L'opposition russe organise lundi un grand rassemblement pour l'anniversaire d'une manifestation marquée par des affrontements avec la police, à l'origine d'accusations et d'arrestations tous azimuts qui ont mis un coup de frein à la contestation du régime de Vladimir Poutine.

«Libérez les prisonniers politiques» sera l'un des slogans des participants appelés à se rassembler sur la place Bolotnaya, dans le centre de Moscou, là où avait dégénéré la manifestation du 6 mai 2012 contre le retour au Kremlin, le lendemain, de Vladimir Poutine pour un troisième mandat de président.

Une trentaine de policiers et des dizaines de manifestants avaient été blessés au cours d'affrontements dont le déclenchement reste controversé, l'opposition accusant les forces de l'ordre de les avoir provoqués pour justifier un tour de vis contre toute velléité de contestation.

Une marche, apparemment de dimension plus modeste, doit être aussi organisée dimanche à Moscou pour demander la libération des personnes détenues à la suite de cette manifestation.

Depuis un an, près d'une trentaine de personnes ont été inculpées d'organisation ou participation à des «troubles massifs» à l'ordre public - délit passible de dix ans de camp - parmi lesquelles le dirigeant du Front de gauche, Sergueï Oudaltsov, qui a pour interdiction de quitter son domicile, de téléphoner et de se connecter à l'internet.

Un opposant a déjà été condamné fin avril à deux ans et demi de camp pour «organisation de troubles massifs», tandis qu'une quinzaine de personnes sont en détention provisoire.

La plupart des inculpés sont des citoyens ordinaires qui n'appartiennent à aucun mouvement politique, tels Fiodor Bakhov, un professeur de chimie de 31 ans, Iaroslav Belooussov, un étudiant de 21 ans ou Elena Kokhtareva, une retraitée de 57 ans.

Indignée de voir que des policiers antiémeute s'acharnaient sur des manifestants «pacifiques», la retraitée a déclaré aux enquêteurs avoir «jeté une bouteille en plastique contre les assaillants».

D'autres sont accusés d'avoir renversé des cabines de toilettes amovibles ou résisté aux forces de l'ordre, mais tous ont été inculpés de «troubles massifs», un délit qui selon le Code pénal russe signifie «atteinte à l'ordre public par une foule, incendie volontaire, destruction de biens, utilisation d'armes à feu, d'explosifs».

Il n'y a pourtant eu ni morts ni blessés graves ni coups de feu ou incendie volontaire au cours de cette manifestation.

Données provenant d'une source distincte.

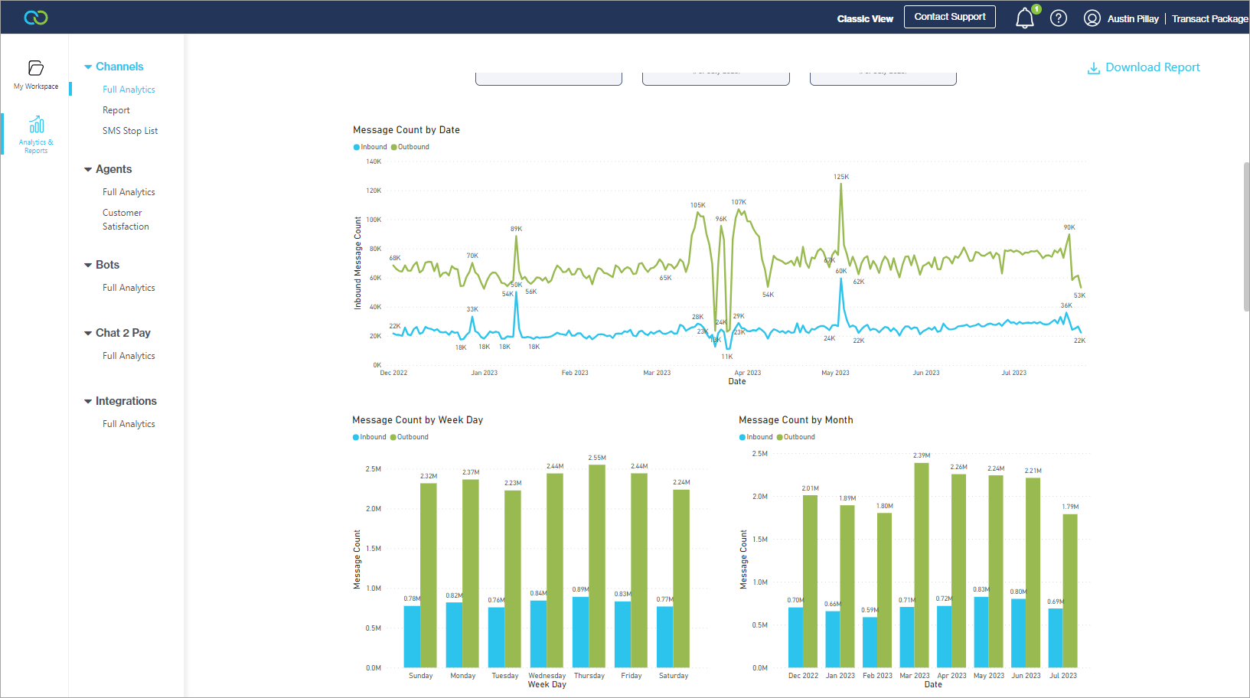Collapse the Bots section arrow
The height and width of the screenshot is (698, 1250).
click(88, 266)
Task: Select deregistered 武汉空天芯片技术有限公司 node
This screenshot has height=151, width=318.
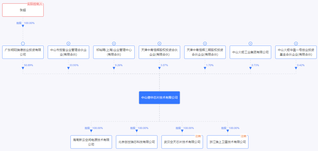Action: (182, 142)
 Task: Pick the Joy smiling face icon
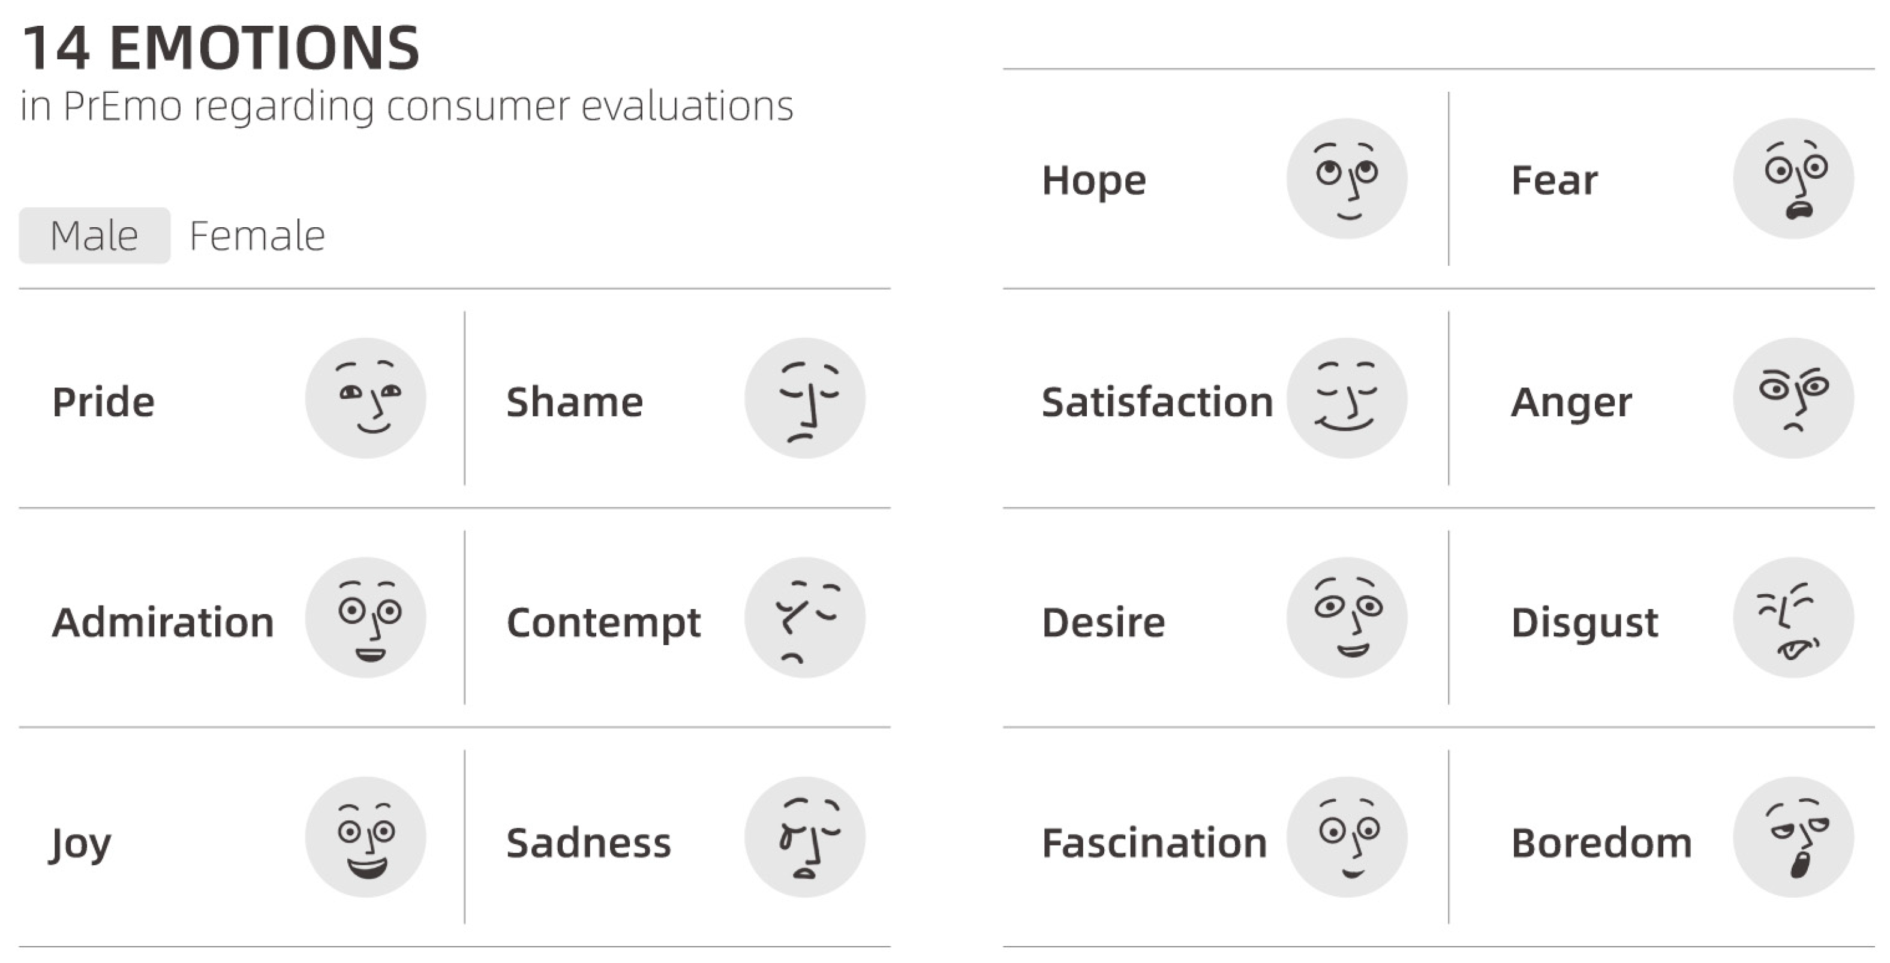pyautogui.click(x=365, y=837)
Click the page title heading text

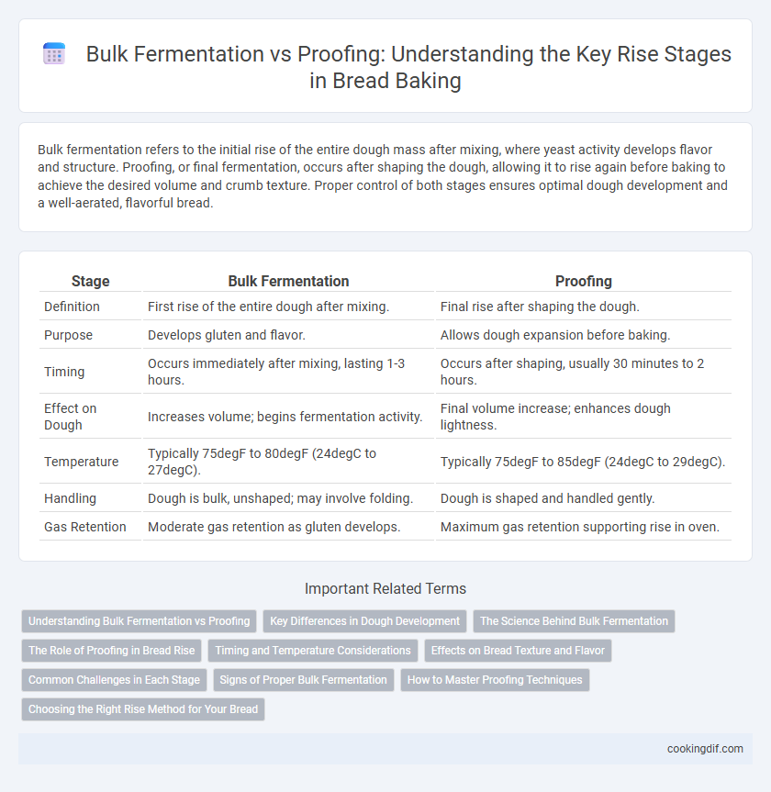point(408,67)
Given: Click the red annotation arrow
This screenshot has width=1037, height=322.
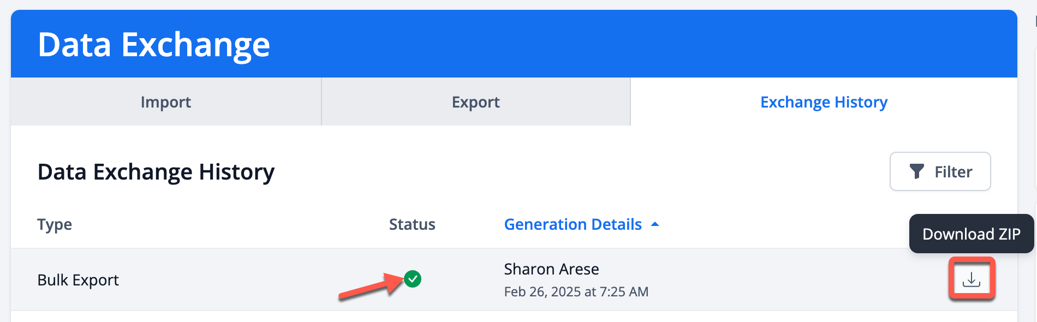Looking at the screenshot, I should 372,286.
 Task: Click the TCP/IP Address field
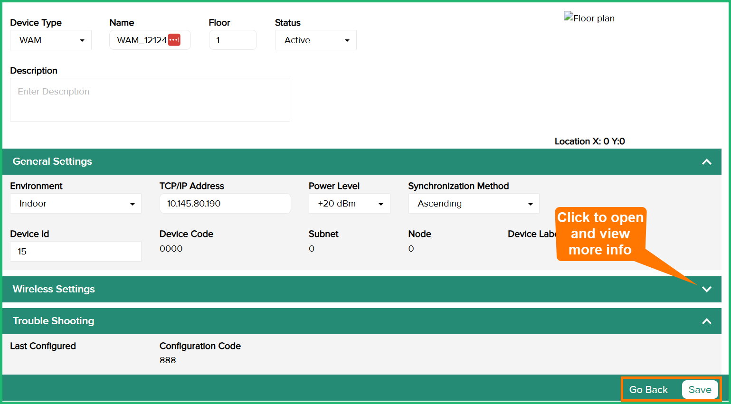pyautogui.click(x=225, y=204)
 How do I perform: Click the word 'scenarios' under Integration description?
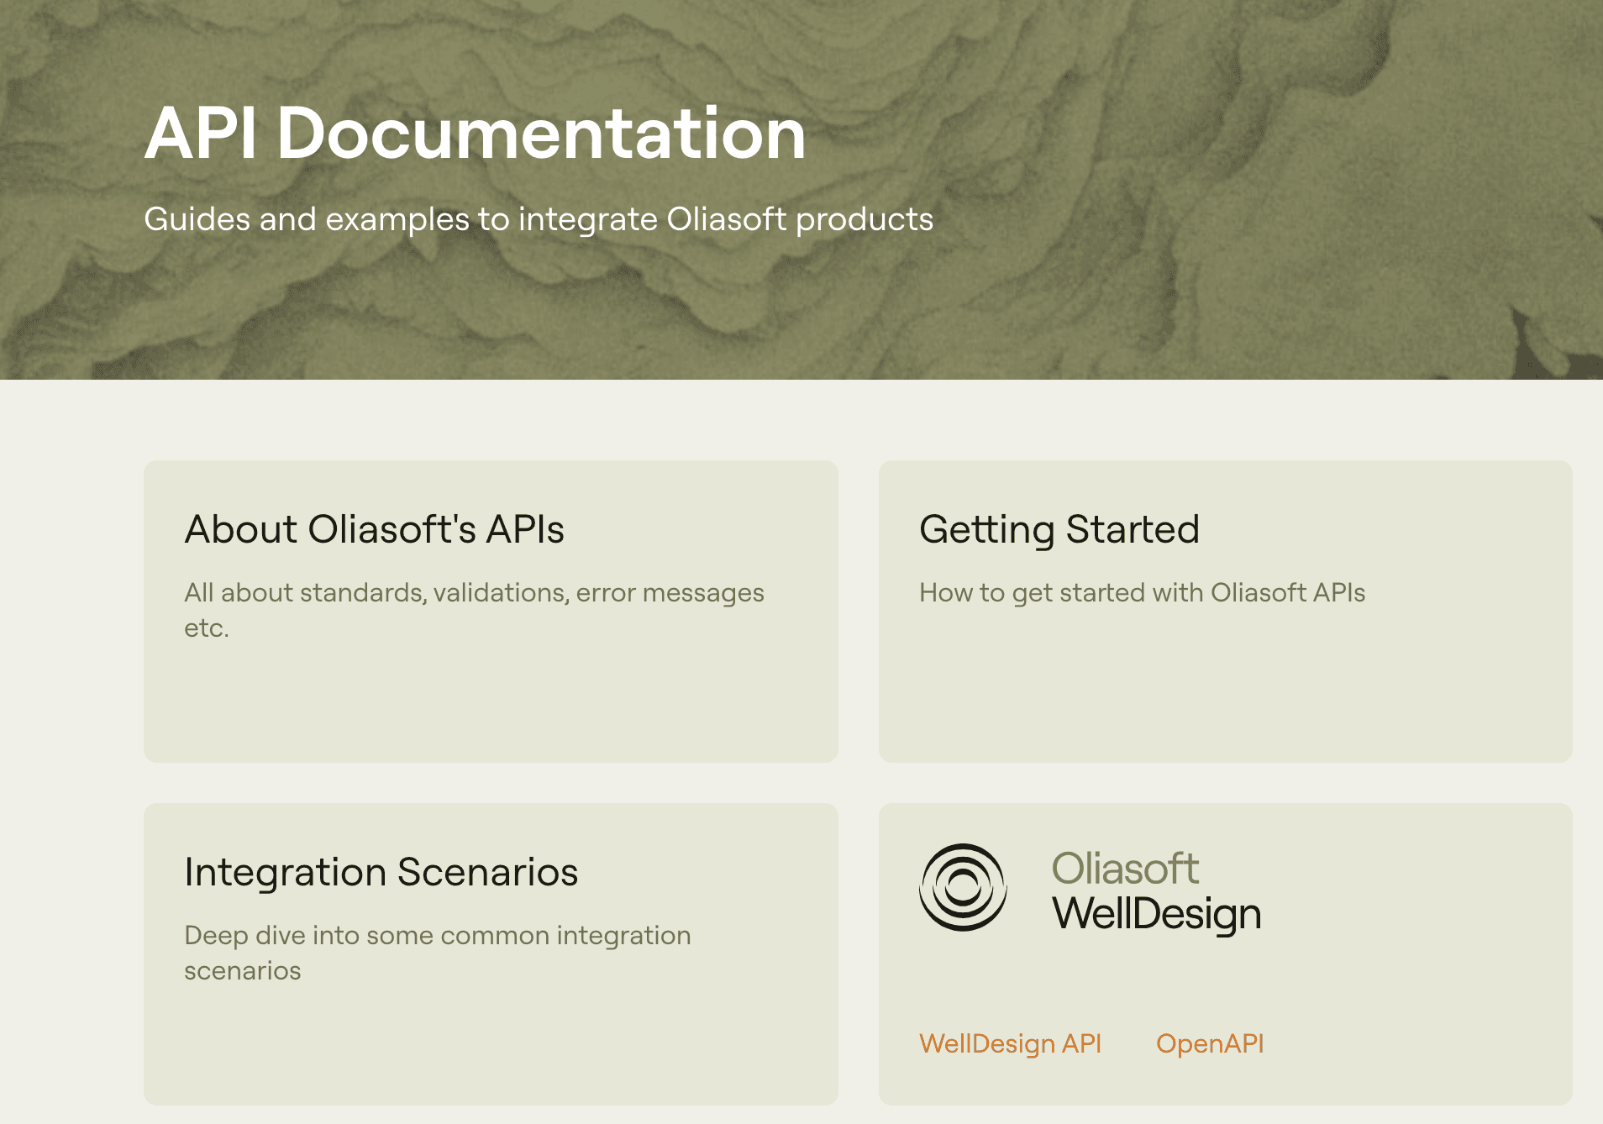pyautogui.click(x=242, y=971)
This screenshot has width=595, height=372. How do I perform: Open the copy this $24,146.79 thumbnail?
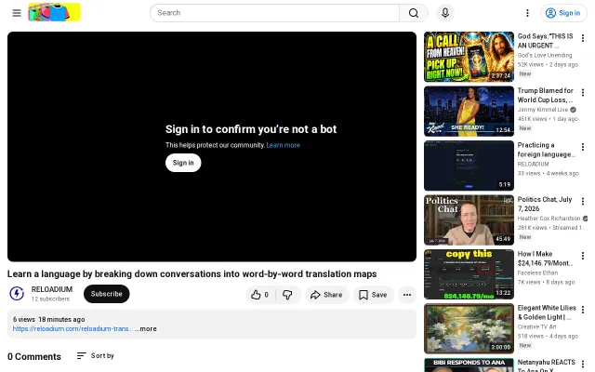click(x=469, y=274)
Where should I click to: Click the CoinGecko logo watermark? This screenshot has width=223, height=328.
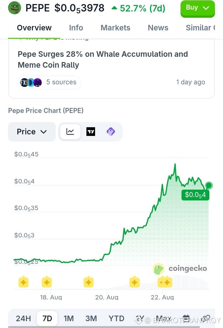180,269
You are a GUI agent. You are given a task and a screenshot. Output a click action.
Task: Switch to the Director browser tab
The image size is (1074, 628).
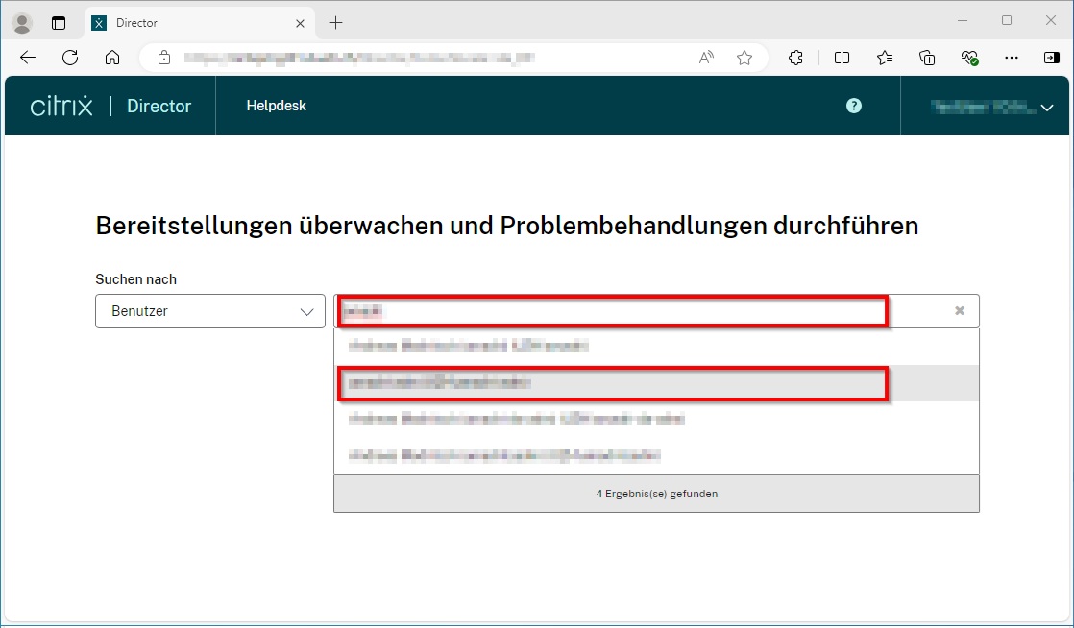(192, 21)
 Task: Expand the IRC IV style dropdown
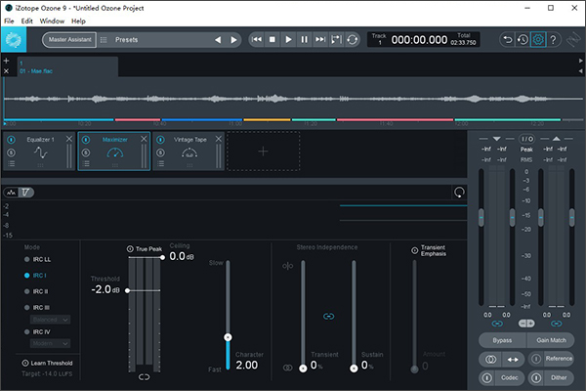(x=50, y=345)
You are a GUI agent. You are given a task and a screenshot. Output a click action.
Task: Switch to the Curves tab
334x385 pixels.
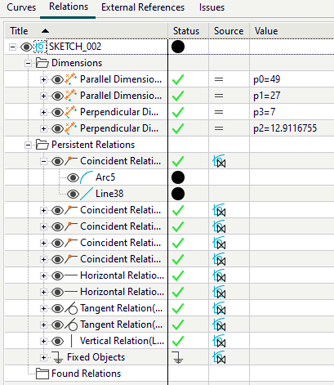[21, 8]
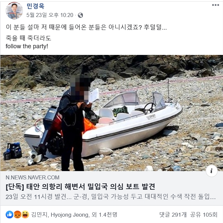This screenshot has width=223, height=223.
Task: Show the other reactors 외 1.4천명
Action: coord(105,215)
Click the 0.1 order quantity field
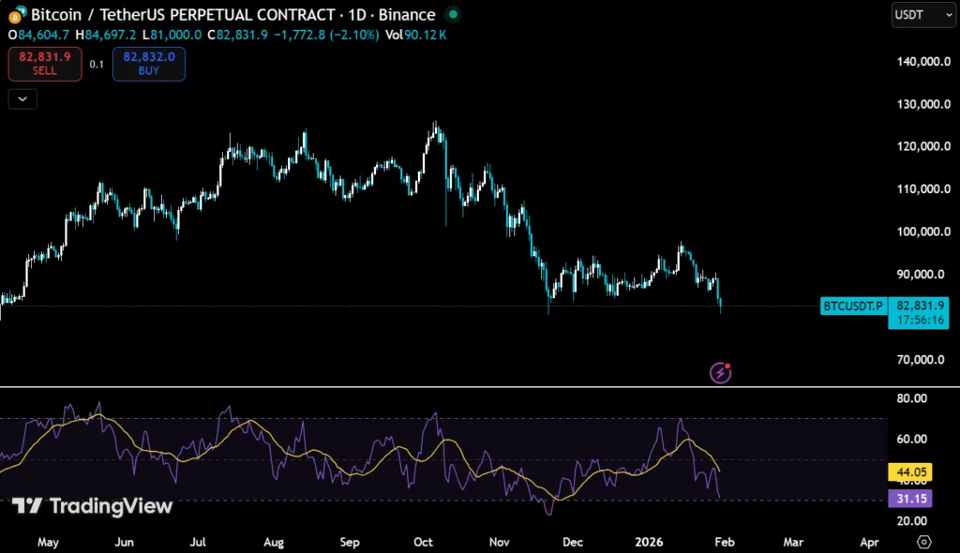The image size is (960, 553). 95,64
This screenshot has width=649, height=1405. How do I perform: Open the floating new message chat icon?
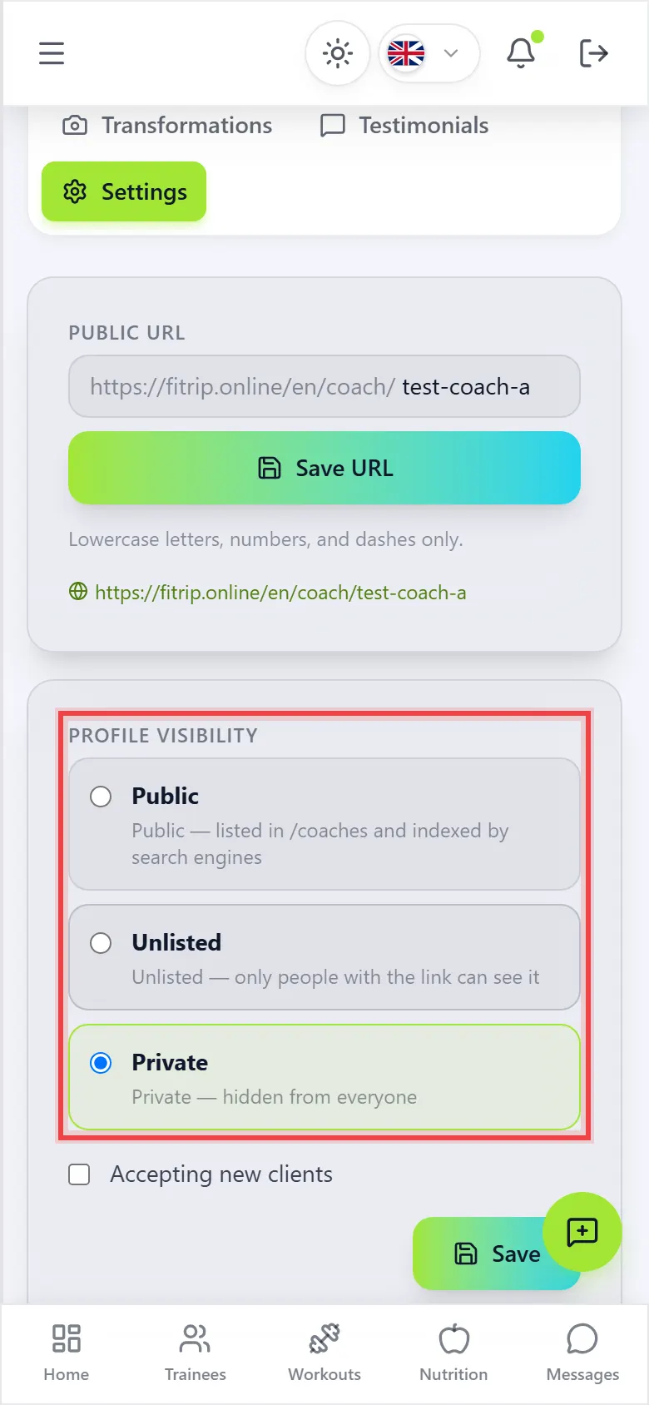582,1232
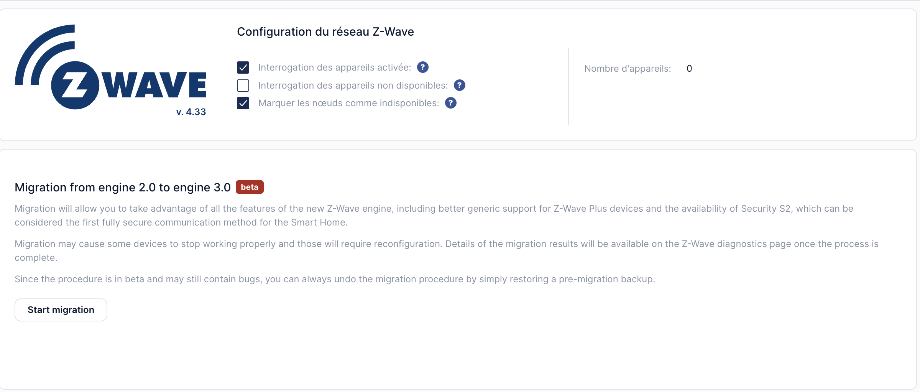Open help for Interrogation des appareils non disponibles
920x392 pixels.
click(x=459, y=85)
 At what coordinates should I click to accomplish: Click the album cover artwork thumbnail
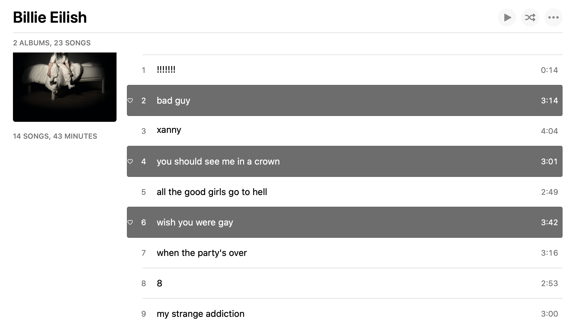pos(65,87)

Les poursuites judiciaires suscitent l'indignation de l'opposition qui y voit une volonté de dissuader toute nouvelle mobilisation.

Une commission russe regroupant des défenseurs des droits de l'homme, artistes et journalistes a publié fin avril un rapport dénonçant d'une part l'implication de «provocateurs» mandatés par les autorités lors de cette manifestation et d'autre part des «violations massives» de la législation dans les enquêtes contre les manifestants.

Dans la foulée, une commission d'enquête internationale a été créée à l'initiative des plus grandes ONG de défense des droits de l'homme tels Amnistie Internationale et Human Rights Watch.

Les procès à venir pour les «inculpés du 6 mai 2012» ressemblent aux «préparatifs des grands procès de l'ère stalinienne en 1937», a déclaré à l'AFP l'ex-dissidente soviétique Lioudmila Alexeeva.

Traduire en justice des «personnes ordinaires» dans le cadre de cette affaire est «un signal envoyé à tous ceux qui participent aux manifestations qu'ils risquent leur liberté», a renchéri l'analyste Maria Lipman, du Centre Carnegie.

Depuis le retour au Kremlin de Vladimir Poutine, contre lequel la contestation avait commencé après des fraudes massives dénoncées par l'opposition aux législatives remportées fin 2011 par le parti au pouvoir, «la Russie se transforme en État policier», ajoute Mme Lipman.

La diffusion en octobre d'une émission par NTV, chaîne de télévision pro-pouvoir, affirmant sur foi d'enregistrements en caméra cachée que M. Oudaltsov était impliqué dans un projet visant à renverser le pouvoir par la force avec des financements étrangers a valu à l'opposant - qui nie avec véhémence - de nouvelles poursuites.

Depuis la manifestation du 6 mai dernier, l'opposant numéro un à Vladimir Poutine, le libéral nationaliste Alexeï Navalny, a été visé par plusieurs enquêtes pénales dont l'une lui vaut actuellement d'être jugé pour «détournements de fonds», une affaire qu'il considère montée de toutes pièces pour «l'écarter de la scène politique».

Des protestations de l'opposition qui avaient réuni en 2012 jusqu'à 100 000 personnes «il ne reste rien, ni mouvement civil organisé ni leader charismatique», estime Mme Lipman.